Tabung serat keramik suhu tinggimemiliki ketahanan panas yang sangat baik, struktur ringan dan stabilitas kimia. Terbuat dari serat keramik refraktori (RCF), seperti aluminium silikat (al₂o₃-sio₂), struktur tubular ini berfungsi sebagai komponen mendasar dalam aplikasi industri yang melibatkan kondisi suhu ekstrem.

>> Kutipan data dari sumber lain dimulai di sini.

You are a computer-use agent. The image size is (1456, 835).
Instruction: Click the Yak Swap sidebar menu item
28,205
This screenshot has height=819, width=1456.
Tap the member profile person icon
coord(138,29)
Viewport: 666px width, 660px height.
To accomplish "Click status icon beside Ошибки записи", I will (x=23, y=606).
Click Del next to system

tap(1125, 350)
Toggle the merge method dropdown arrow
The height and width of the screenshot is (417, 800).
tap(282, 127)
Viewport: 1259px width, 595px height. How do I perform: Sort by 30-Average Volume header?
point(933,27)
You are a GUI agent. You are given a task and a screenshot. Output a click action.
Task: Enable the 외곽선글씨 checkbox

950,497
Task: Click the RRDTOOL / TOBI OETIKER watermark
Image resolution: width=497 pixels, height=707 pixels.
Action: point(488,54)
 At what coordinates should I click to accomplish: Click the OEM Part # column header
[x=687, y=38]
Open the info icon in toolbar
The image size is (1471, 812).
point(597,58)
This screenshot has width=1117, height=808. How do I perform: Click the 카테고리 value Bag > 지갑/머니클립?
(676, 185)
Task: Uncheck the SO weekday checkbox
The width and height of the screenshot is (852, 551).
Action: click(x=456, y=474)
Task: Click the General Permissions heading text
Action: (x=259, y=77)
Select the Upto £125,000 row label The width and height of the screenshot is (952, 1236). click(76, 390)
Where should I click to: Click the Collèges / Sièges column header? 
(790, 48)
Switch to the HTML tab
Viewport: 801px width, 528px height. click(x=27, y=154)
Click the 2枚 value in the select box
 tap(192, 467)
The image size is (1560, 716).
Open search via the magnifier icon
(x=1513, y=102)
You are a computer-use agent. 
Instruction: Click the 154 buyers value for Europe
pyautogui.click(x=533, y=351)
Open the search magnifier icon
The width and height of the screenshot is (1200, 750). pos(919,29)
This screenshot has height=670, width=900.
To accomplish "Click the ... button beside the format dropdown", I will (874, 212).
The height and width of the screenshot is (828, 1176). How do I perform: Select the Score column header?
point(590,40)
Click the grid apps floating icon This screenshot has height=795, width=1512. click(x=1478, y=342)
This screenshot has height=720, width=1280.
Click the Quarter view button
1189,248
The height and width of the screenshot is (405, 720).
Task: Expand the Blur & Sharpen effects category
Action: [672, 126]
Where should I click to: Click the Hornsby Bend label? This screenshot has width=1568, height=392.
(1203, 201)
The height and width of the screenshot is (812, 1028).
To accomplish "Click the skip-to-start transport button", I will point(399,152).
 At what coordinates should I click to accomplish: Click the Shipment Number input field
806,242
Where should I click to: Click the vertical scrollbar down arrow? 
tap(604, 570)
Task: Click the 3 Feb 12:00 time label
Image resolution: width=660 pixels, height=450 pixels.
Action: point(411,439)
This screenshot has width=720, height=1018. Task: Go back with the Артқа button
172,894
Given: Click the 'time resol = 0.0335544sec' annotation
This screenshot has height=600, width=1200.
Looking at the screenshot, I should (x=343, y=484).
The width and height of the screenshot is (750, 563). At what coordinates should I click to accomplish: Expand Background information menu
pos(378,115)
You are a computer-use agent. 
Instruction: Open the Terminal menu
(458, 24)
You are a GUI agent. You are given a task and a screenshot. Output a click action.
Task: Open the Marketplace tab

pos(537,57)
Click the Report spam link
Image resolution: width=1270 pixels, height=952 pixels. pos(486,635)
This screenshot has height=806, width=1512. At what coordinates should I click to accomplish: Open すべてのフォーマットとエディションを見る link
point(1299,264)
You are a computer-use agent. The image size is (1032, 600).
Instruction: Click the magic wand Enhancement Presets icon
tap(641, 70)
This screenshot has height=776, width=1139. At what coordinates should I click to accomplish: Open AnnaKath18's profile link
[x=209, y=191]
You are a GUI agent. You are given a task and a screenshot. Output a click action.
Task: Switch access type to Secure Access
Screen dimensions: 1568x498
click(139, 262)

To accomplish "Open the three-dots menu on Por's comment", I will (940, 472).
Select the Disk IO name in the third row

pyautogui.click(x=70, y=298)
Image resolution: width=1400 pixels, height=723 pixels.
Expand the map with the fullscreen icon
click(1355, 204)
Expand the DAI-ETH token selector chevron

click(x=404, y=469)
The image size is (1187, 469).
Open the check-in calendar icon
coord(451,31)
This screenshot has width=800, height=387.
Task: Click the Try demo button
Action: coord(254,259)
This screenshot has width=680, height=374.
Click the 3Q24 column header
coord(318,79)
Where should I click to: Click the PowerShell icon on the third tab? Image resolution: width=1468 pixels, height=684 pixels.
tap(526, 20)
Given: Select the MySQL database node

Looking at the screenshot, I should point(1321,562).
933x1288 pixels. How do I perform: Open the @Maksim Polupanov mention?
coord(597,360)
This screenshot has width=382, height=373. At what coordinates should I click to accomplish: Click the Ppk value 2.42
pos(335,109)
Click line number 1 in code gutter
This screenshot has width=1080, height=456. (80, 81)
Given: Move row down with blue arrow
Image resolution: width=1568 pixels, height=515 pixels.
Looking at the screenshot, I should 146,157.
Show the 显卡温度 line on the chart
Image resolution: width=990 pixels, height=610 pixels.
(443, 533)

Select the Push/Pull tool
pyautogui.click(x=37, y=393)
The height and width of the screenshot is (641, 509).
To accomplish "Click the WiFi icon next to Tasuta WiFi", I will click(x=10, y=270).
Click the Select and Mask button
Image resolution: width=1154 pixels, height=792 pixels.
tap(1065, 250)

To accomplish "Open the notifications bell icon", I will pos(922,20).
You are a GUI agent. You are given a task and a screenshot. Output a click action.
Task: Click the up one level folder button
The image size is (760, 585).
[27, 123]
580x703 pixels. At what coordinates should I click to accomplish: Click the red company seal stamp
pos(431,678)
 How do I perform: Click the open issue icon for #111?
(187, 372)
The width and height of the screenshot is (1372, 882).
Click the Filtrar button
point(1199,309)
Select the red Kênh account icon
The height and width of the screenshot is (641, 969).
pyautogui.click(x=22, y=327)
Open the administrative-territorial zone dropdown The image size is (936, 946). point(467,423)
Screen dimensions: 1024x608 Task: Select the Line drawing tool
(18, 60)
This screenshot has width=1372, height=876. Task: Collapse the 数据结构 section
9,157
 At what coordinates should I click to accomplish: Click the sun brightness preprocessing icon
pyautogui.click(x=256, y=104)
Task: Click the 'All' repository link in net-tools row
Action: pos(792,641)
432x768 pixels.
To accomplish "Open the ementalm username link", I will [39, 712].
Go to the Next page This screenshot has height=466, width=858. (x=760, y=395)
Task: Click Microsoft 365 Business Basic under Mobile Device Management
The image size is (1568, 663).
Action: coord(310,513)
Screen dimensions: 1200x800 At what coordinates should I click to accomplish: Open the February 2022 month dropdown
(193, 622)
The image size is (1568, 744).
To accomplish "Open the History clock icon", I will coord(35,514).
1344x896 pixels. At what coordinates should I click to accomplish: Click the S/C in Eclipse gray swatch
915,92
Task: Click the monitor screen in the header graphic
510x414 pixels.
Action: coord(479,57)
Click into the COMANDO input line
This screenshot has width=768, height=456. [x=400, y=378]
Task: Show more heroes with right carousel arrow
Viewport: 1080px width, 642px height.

Tabung serat keramik mencapai konduktivitas termal serendah 0,035 w / m · k pada 400 ° CDan 0.13–0.21 w / m · k pada 1000 ° C, mengungguli bahan tradisional seperti batu bata refraktori.
Pada suhu tinggi (> 600 ° C), serat keramik menyebar dan menyerap radiasi termal, mengurangi perpindahan panas radiasi. Properti ini ditingkatkan dengan mengoptimalkan diameter serat (2,5-5,0 μm) dan penyelarasan tegak lurus terhadap aliran panas.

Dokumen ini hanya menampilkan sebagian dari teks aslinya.